It was held on a Thursday afternoon in the fellowship hall of a fundamentalist congregation called Harvest Tabernacle. The moderator was the church’s pastor, a fiery young man who was generally known as Brother Ted. After a quick prayer, he welcomed his fellow ministers, sixteen in number, including three black ministers. He cast a wary eye at Denny Ott, but said nothing about his presence.

Brother Ted quickly got down to business. He had joined the Brotherhood Coalition, a newly formed collection of fundamentalist preachers throughout south
Mississippi. It was their purpose to quietly and methodically do everything possible, within the Lord’s will, to elect Ron Fisk and thus kill off any chance of same-sex marriages occurring in Mississippi. He ranted on about the evils of homosexuality and its growing acceptability in American society. He quoted the Bible when appropriate, his voice rising with indignation when necessary. He stressed the urgency of electing godly men to all public positions and promised that the Brotherhood would be a force for years to come.

Denny listened with a straight face but growing alarm. He’d had several conversations with the Paytons and knew the real issues behind the race. The manipulation and marketing of Fisk made him sick. He glanced at the other ministers and wondered how many funerals they had held for people killed by Krane Chemical. Cary County should be the last place to embrace the candidacy of someone like Ron Fisk.
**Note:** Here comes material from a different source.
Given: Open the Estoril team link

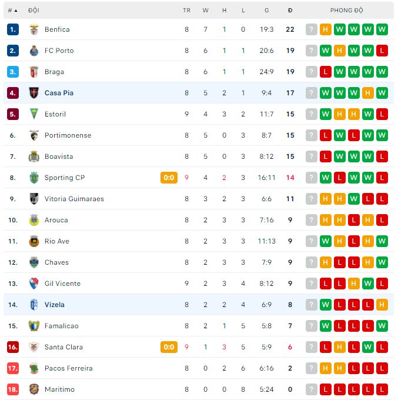Looking at the screenshot, I should pos(55,114).
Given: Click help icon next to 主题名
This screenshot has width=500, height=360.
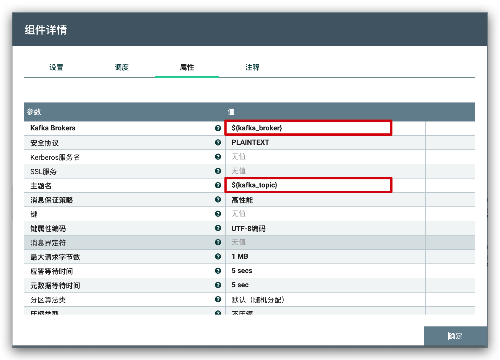Looking at the screenshot, I should [218, 185].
Brother Ted grew sufficiently pious when he moved to the subject of Sheila McCarthy. She was a Catholic from the Coast, which in rural Christian circles meant she was a woman of loose morals. She was divorced. She liked to party, and there were rumors of boyfriends. She was a hopeless liberal, opposed to the death penalty, and could not be trusted when faced with decisions dealing with gay marriage and illegal immigration and the like.

When he finished his sermon, someone suggested that perhaps churches should not become so involved in
politics. This was met with general disapproval. Brother Ted jumped in with a brief lecture about the culture wars and the courage they should have to fight for God. It’s time for Christians to get off the sidelines and charge into the arena. This led to a fervent discussion about the erosion of values. Blame was placed on television, Hollywood, the Internet. The list grew long and ugly.
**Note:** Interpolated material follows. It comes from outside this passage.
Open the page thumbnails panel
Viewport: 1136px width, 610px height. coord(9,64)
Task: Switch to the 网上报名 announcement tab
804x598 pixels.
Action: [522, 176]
What was their strategy? someone asked.

Organization! Church folk outnumbered the heathen in south Mississippi, and the troops must be mobilized. Campaign workers, door knockers, poll watchers. Spread the message from church to church, house to house. The election was only three weeks away. Their movement was spreading like wildfire.

After an hour, Denny Ott could take no more. He excused himself, drove to his office at the church, and called Mary Grace.

__________

T
he MTA directors met in an emergency session two days after the Fisk campaign launched its waves of anti-gay-marriage ads. The mood was somber. The question was obvious: How did such an issue take center stage? And what could the McCarthy campaign do to counter the attack?
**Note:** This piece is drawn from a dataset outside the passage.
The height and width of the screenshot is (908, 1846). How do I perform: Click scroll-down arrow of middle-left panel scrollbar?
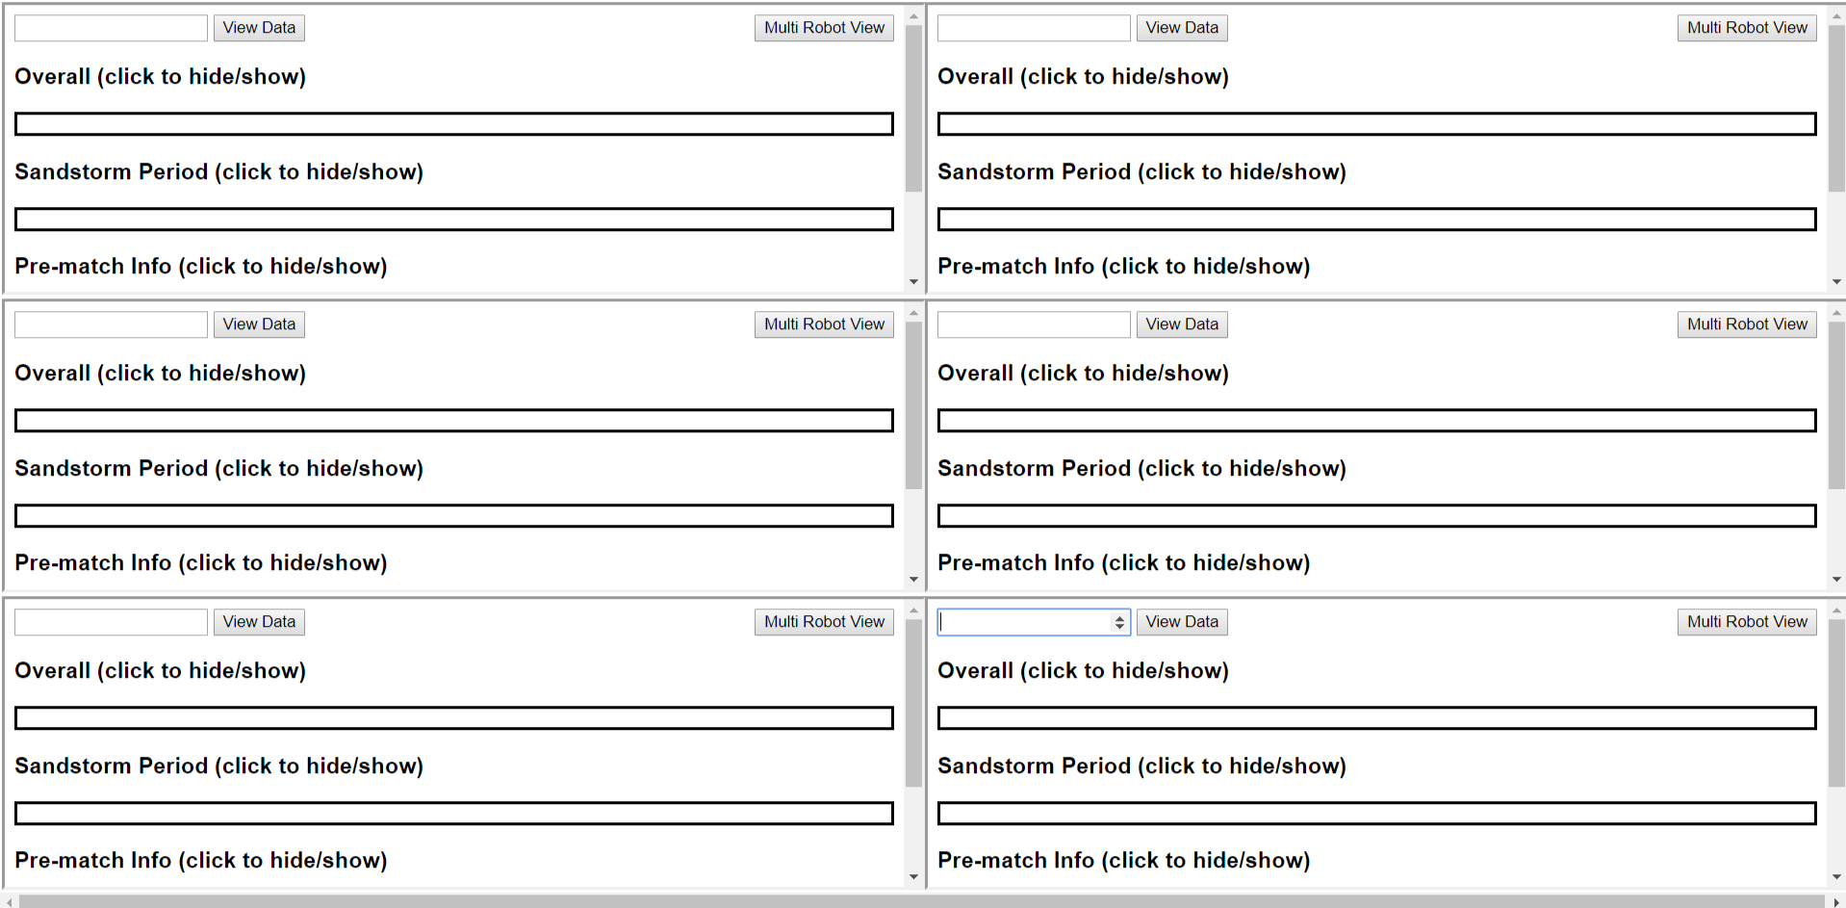(x=913, y=579)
Nat Lester was present and gave a summary of their plans for the final three weeks. McCarthy had $700,000 to fight with, much less than Fisk. Half of her budget was already committed to television ads that would begin
running in twenty-four hours. The remainder was for direct mail and some last-minute radio and TV spots. After that, they were out of money. Small donations were coming from labor, conservationists, good-government groups, and a few of the more moderate lobbying organizations, but 92 percent of McCarthy’s funds were mailed in by trial lawyers.

Nat then summarized the latest poll. The race was a dead heat with the two front-runners at 30 percent, with the same number of voters still undecided. Coley remained around 10 percent. However, the poll was conducted the week before and did not reflect any shift due to the gay marriage ads. Because of those ads, Nat would begin polling over the weekend.

Not surprisingly, the trial lawyers had wild and varied opinions about what to do. All of their ideas were expensive, Nat continually reminded them. He listened to them argue. Some had sensible ideas, others were radical. Most assumed they knew more about campaigns than the others, and all of them took for granted that whatever course of action they finally agreed on would be immediately embraced by the McCarthy campaign.

Nat did not share with them some depressing gossip. A reporter from the Biloxi newspaper had called that morning with a few questions. He was exploring a story about the raging new issue of same-sex marriages. During the course of a ten-minute interview, he told Nat that the largest television station on the Coast had sold $1 million in prime airtime to the Fisk campaign
for the remaining three weeks. It was believed to be the largest sale ever in a political race.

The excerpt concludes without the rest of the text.